Last Updated: 03/17/15
What is a Gastroenterology?
As a gastroenterologist you would be treating diseases of the gastrointestinal system. This includes disorders and diseases of the esophagus, pancreas, intestines, stomach and as well as any glands associated with these organs. Another part of practicing gastroenterology involves hepatology, which is the diagnosis and treatment of health problems with the liver. Most of the patients a gastroenterologists sees are those who have been referred to them by primary care physicians who have concerns of disorders or disease in the patient’s digestive tract.
Much of what a gastroenterologist does on a daily basis involves consultations with patients to diagnose medical conditions and determine the proper course of treatment. These doctors use a wide range of medical tests to help them diagnose conditions including performing endoscopies and colonoscopies as well as using a variety of scans like x-rays, ultrasounds and MRIs. Some gastroenterologists also perform the required surgeries involving the digestive system in order to treat their patients.

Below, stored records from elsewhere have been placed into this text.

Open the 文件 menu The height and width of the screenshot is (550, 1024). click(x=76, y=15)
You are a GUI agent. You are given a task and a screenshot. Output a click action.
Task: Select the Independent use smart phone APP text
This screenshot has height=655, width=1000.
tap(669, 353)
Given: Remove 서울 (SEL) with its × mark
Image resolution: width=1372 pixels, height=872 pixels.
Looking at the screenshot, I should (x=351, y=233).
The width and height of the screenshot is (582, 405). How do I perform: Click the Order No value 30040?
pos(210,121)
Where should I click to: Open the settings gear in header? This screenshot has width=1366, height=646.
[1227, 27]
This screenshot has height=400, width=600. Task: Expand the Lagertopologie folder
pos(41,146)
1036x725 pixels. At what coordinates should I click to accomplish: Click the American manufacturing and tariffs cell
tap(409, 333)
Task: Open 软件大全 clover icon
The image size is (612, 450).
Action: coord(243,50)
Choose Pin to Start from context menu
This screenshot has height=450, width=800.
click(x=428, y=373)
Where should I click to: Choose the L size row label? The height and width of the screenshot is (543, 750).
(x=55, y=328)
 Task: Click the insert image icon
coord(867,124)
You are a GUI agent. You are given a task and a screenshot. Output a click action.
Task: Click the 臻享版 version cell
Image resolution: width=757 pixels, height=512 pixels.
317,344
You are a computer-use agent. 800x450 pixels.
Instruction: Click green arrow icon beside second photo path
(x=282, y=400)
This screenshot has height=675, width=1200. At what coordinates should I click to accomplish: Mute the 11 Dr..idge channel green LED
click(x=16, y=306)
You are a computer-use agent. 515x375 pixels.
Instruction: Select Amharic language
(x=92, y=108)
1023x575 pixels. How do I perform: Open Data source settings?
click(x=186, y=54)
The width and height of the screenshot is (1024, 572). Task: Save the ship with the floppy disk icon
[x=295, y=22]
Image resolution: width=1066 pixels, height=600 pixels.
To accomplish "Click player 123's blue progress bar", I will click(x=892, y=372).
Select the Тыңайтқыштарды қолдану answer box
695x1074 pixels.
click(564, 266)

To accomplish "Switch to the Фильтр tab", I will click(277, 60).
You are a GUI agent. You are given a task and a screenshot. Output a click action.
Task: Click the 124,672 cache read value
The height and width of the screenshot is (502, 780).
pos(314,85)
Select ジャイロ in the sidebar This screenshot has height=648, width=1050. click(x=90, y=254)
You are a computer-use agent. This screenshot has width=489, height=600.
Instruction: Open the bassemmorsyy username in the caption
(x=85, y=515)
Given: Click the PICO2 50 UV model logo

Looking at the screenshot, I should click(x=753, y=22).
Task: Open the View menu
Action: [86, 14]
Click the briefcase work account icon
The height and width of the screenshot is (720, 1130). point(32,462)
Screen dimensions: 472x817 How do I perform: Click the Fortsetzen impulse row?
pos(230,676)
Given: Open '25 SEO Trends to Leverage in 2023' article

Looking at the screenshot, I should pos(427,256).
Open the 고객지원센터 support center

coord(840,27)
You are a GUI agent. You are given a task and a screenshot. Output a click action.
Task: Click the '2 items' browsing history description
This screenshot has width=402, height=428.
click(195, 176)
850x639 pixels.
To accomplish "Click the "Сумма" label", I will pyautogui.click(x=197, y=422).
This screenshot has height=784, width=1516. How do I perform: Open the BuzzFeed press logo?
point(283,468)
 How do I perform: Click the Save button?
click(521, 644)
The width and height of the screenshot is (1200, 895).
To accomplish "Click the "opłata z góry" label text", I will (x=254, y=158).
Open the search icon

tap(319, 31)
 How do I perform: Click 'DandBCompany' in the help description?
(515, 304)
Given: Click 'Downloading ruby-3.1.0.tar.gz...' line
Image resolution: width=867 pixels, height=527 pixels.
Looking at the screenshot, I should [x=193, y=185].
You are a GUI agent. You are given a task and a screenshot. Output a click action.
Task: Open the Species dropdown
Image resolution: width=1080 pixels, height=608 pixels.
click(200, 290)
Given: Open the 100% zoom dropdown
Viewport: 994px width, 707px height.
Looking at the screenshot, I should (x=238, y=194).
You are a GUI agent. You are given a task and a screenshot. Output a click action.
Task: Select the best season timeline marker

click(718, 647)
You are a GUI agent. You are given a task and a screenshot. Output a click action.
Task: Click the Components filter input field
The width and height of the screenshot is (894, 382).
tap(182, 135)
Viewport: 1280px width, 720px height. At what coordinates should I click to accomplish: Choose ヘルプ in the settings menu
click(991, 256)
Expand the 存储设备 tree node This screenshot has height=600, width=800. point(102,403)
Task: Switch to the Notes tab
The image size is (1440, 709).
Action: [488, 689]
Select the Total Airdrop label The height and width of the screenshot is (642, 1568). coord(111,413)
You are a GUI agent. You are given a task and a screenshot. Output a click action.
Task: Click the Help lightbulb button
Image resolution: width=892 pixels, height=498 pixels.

If you choose to work as a gastroenterologist you might work in a small private practice that has a few different doctors, each with their own specialty or you might choose to work in a hospital. If you perform outpatient surgery for your patients, you might be able to do that in a small private practice, or you may do the operation in a hospital and then have to make rounds to the hospital to remain fully informed of their progress. Most of the time these doctors schedule their surgeries only on one or two days a week, then one day they may dedicate to rounding and the other days to consultations with patients.
To become a gastroenterologist, you must first complete a four year medical school program and receive either an M.D. or a D.O. You will then need to complete a two or three year residency program, typically in internal medicine. This gives you the opportunity to receive intensive training on how all of the systems in the body work and affect each other. Once you have completed residency, you can then begin to start your training in the field of gastroenterology with a three year fellowship in that specific field, supervised by a practicing gastroenterologist. You then have to pass the United States Medical Licensing Examination (USMLE) before you can become a practicing gastroenterologist.
There are a few things you can do to increase your desirability among prospective employers and also your potential earnings. You can choose to become board certified by simply taking an exam given by the American Board of Internal Medicine and the American College of Gastroenterology, as well as taking various continuing education courses. Another thing you could do is choose to do an additional 2 to three year fellowship to become a subspecialist in gastrointestinal oncology, hepatobiliary medicine, gastrointestinal radiology or gastric medicine.
Salary.com reported that the median salary for a gastroenterologist is $320,389. The same report showed that gastroenterologists on the lower end of the pay scale make about $224,000 and those on the higher end made closer to $468,000. A 2011 compensation survey published by Medscape found that gastroenterologists were among the top 6 specialties, when it comes to earnings. The others just ahead of them included cardiologists, radiologists, anesthesiologist and urologists. The same survey found that about 15% of gastroenterologists polled said they earned $500,000 a year.
The job outlook for all physicians is really quite good now and is projected to continue this way in the future as we are on the verge of seeing a dramatic increase in the elderly population. Being a specialist makes you even more desirable to hospitals and private practice facilities. There is also a high percentage of people who find themselves suffering from gastrointestinal and digestive issues, while the exact cause for this increase is unknown, it is known that gastroenterologists will become even more important.